▶ AIM OF THE EXERCISE
From the first record below to the last, retype each one exactly.

▶ MATERIAL FOR THIS TASK
- - -
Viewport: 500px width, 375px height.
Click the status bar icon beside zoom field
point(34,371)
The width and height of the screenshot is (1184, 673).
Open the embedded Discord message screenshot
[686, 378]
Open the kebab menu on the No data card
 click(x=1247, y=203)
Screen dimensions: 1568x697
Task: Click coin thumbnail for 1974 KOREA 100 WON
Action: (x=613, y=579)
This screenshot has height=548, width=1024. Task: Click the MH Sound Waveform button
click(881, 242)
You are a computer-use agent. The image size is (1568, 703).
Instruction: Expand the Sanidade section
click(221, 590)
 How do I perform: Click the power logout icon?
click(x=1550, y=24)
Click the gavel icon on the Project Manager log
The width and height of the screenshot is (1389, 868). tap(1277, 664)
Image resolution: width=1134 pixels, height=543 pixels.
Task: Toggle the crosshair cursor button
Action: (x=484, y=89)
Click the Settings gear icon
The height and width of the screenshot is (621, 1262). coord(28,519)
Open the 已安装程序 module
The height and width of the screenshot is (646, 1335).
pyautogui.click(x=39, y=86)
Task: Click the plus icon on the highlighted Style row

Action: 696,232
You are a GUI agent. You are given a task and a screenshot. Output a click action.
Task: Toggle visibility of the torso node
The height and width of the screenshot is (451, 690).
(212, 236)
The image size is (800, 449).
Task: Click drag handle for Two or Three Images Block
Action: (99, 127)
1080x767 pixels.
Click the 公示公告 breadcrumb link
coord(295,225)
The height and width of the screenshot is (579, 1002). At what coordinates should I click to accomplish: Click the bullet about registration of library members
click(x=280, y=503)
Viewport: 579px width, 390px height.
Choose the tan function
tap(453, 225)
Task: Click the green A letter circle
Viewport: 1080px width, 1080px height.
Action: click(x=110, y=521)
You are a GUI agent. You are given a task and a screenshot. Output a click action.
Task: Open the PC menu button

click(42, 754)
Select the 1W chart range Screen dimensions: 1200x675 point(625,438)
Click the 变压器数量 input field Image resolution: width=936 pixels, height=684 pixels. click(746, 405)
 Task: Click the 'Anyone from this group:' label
- - -
▶ WRITTEN ANSWER
Viewport: 500px width, 375px height.
Click the status bar icon beside zoom field
point(34,371)
The width and height of the screenshot is (1184, 673).
Open the embedded Discord message screenshot
[686, 378]
Open the kebab menu on the No data card
 click(x=1247, y=203)
Screen dimensions: 1568x697
Task: Click coin thumbnail for 1974 KOREA 100 WON
Action: (x=613, y=579)
This screenshot has height=548, width=1024. Task: Click the MH Sound Waveform button
click(881, 242)
You are a computer-use agent. The image size is (1568, 703).
Instruction: Expand the Sanidade section
click(221, 590)
 How do I perform: Click the power logout icon?
click(x=1550, y=24)
Click the gavel icon on the Project Manager log
The width and height of the screenshot is (1389, 868). tap(1277, 664)
Image resolution: width=1134 pixels, height=543 pixels.
Task: Toggle the crosshair cursor button
Action: (x=484, y=89)
Click the Settings gear icon
The height and width of the screenshot is (621, 1262). coord(28,519)
Open the 已安装程序 module
The height and width of the screenshot is (646, 1335).
pyautogui.click(x=39, y=86)
Task: Click the plus icon on the highlighted Style row

Action: 696,232
You are a GUI agent. You are given a task and a screenshot. Output a click action.
Task: Toggle visibility of the torso node
The height and width of the screenshot is (451, 690).
(212, 236)
The image size is (800, 449).
Task: Click drag handle for Two or Three Images Block
Action: (99, 127)
1080x767 pixels.
Click the 公示公告 breadcrumb link
coord(295,225)
The height and width of the screenshot is (579, 1002). At what coordinates should I click to accomplish: Click the bullet about registration of library members
click(x=280, y=503)
Viewport: 579px width, 390px height.
Choose the tan function
tap(453, 225)
Task: Click the green A letter circle
Viewport: 1080px width, 1080px height.
Action: click(x=110, y=521)
You are a GUI agent. You are given a task and a screenshot. Output a click action.
Task: Open the PC menu button

click(42, 754)
Select the 1W chart range Screen dimensions: 1200x675 point(625,438)
Click the 变压器数量 input field Image resolution: width=936 pixels, height=684 pixels. click(746, 405)
 Task: Click the 'Anyone from this group:' label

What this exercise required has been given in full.